Umso mehr wundert mich, dass Leute, die das erfahren haben, das nicht gierig aufnehmen und nicht ihr Führungsverhalten danach auszurichten, sondern schnell wieder in die Problemtrance hineinfallen.

A. Bumharter: Das hat es viel mit unserer Kultur zu tun. Wir sind eine defizitorientierte Gesellschaft, darauf trainiert zu schauen, wo das Problem ist. Das wird AI nicht mit einem Mal ändern. Es wäre auch eine Überforderung, zu erwarten, wenn man ein Instrument einmal einsetzt, würde sich die Unternehmenskultur gleich radikal ändern. Es zeigt aber Managern und Mitarbeitern einen sehr konkreten Weg zu einem wertschätzenden Umgang miteinander.

Was sind Ihre positiven Erfahrungen mit AI?

P. Böhm: Bei uns selbst hat es viel verändert. Z.B. haben wir in der Vorbereitung von Seminaren gemerkt, dass bestimmte unserer bisherigen Fragen nicht nach den Prinzipien des AI formuliert sind und das geändert. Auch unsere Sicht auf die Kunden und deren Situation hat sich verändert. Man ist als Berater immer verleitet – man wird ja geholt, weil der Kunden ein Problem hat – sich darauf zu konzentrieren, was alles nicht gut läuft. Da schaue ich heute viel bewusster, ok die haben ein Problem, aber was machen sie gut, was ist ihr Bemühen, es besser zu machen? Das klingt platt, aber es macht unheimlich viel aus, mit welcher Einstellung ich an die Arbeit, an die Projekte herangehe.

Wird das Potenzial, das in diesem Ansatz steckt, von den Firmen schon voll ausgeschöpft?

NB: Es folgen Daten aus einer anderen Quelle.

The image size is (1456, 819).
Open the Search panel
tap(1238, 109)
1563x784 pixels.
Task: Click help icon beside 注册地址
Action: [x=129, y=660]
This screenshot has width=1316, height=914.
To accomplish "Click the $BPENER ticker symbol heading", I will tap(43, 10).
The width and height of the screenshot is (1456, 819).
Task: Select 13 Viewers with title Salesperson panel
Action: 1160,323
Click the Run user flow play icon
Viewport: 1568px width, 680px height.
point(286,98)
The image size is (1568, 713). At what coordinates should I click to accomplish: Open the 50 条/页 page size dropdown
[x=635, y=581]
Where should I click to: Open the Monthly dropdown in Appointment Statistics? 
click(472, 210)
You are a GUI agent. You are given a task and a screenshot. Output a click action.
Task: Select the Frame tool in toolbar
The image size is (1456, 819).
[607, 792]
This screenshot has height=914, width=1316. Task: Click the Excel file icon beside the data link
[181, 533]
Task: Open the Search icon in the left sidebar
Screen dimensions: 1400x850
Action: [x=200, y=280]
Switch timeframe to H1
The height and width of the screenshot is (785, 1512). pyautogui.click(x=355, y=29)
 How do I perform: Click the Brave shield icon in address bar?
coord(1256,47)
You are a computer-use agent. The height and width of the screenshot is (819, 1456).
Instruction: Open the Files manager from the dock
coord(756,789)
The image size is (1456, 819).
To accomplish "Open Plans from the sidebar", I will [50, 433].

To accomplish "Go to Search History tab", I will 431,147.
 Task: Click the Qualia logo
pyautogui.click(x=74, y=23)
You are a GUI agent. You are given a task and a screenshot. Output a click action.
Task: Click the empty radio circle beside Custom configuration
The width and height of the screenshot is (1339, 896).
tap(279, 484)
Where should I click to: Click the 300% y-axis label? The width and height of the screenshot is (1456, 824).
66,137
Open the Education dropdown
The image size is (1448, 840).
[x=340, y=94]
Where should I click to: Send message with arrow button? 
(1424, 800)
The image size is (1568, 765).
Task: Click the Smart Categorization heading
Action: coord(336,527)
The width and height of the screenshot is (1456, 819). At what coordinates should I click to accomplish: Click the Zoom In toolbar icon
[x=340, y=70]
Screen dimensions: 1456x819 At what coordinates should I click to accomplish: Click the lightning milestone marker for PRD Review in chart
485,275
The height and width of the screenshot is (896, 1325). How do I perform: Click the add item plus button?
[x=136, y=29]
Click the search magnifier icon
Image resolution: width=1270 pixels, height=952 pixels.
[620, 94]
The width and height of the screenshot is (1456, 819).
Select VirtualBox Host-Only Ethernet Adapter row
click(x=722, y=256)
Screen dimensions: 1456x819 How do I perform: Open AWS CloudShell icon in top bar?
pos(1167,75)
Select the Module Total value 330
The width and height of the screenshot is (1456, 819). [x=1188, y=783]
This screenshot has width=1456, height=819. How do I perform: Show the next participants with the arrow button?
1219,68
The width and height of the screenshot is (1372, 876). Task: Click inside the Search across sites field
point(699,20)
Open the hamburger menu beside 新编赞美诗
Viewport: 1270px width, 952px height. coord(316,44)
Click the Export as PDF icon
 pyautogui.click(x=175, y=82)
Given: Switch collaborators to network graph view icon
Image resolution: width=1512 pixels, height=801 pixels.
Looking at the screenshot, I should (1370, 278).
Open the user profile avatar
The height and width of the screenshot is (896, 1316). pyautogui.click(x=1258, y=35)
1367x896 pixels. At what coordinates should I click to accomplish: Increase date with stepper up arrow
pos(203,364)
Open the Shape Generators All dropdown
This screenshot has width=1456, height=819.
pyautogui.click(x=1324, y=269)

P. Böhm: Zum einen ist es ein Ansatz, der noch nicht sehr bekannt ist. Zum anderen wird AI von den Beratern meistens nur im Rahmen eines Projektes eingesetzt, nicht so sehr als explizite Methode. Die Fragen fließen ins Seminar- oder Projektdesign ein und der Begriff AI kommt vielleicht kein einziges Mal vor. Das Wichtige ist, dass diese Seite, die Highlights, die positiven Erlebnisse durch AI überhaupt thematisiert werden, dass darüber geredet wird und wie darüber geredet wird. Das ist in vielen Firmen eine massive Veränderung und die würde ich nicht unterschätzen. Ich sehe AI als Impuls, um eine andere Sicht auf sich selbst, die anderen, die Welt zu bekommen und dann mit dieser Haltung weiterzuarbeiten.